In dicta, however, the Third Circuit suggested that the reasoning of Brillhart, which governed the facts presented in Summy, did not go far enough:

[I]t is important that district courts “step back” and allow the state courts the opportunity to resolve unsettled state law matters. . . . [T]he state’s interest in resolving its own law must not be given short shrift simply because one party or, indeed, both parties, perceive some advantage in the federal forum. When the state law is firmly established, there would seem to be even less reason for the parties to resort to the federal courts.

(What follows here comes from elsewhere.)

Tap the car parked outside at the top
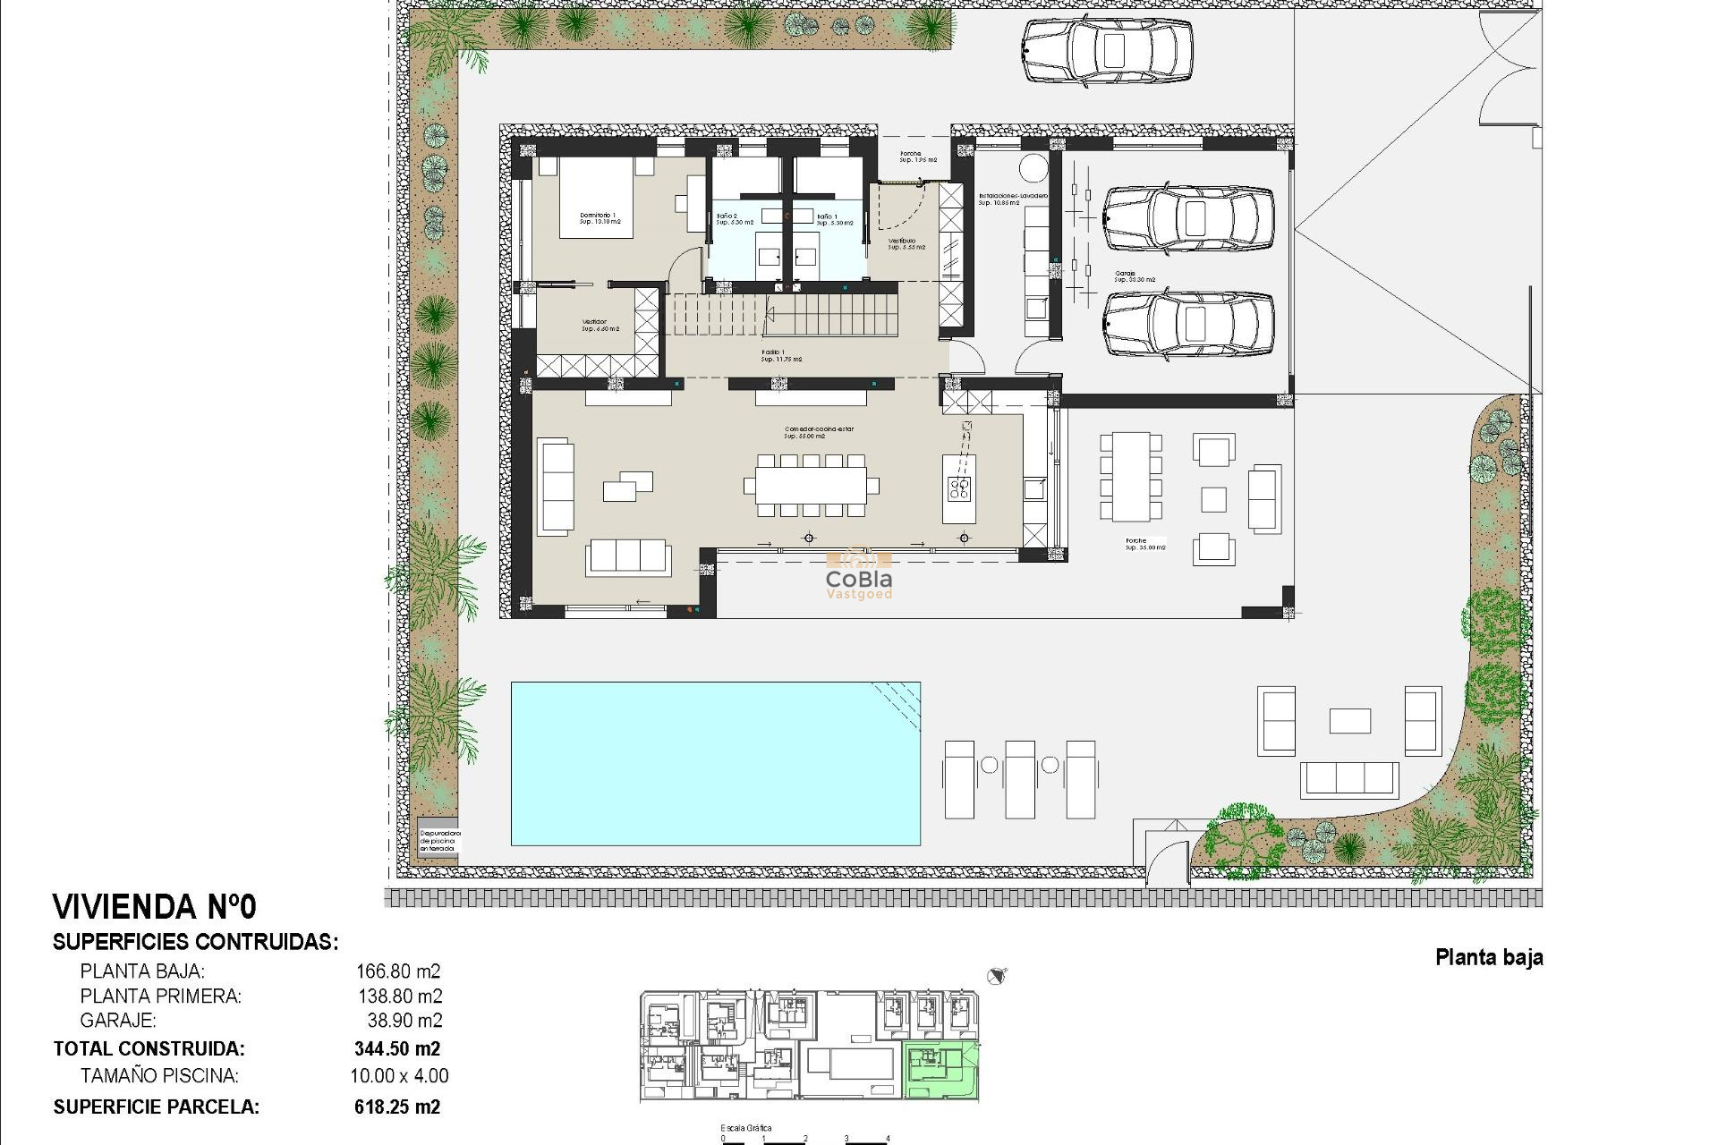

Although it took them a decade to do so, the courts of the Middle and Western Districts of Pennsylvania now appear to read this statement to mean that, under normal circumstances, there is never a good reason for a federal court to assert diversity jurisdiction over a declaratory judgment case that involves coverage issues under state law.

The court in Reifer noted that this is not the only possible reading. In the Eastern District of Pennsylvania, declaratory judgment cases are still being dismissed only where there is also a parallel state law proceeding. E.g., O’Neill v. GEICO Ins. Co., No. 12-65 (E.D. Pa. Feb. 8, 2012) (“there are no parallel state proceedings here[,] so that any concern about judicial economy is absent”). But in the rest of the state, it now appears to be the law that federal courts will not hear “common” insurance cases, just because nobody can make them.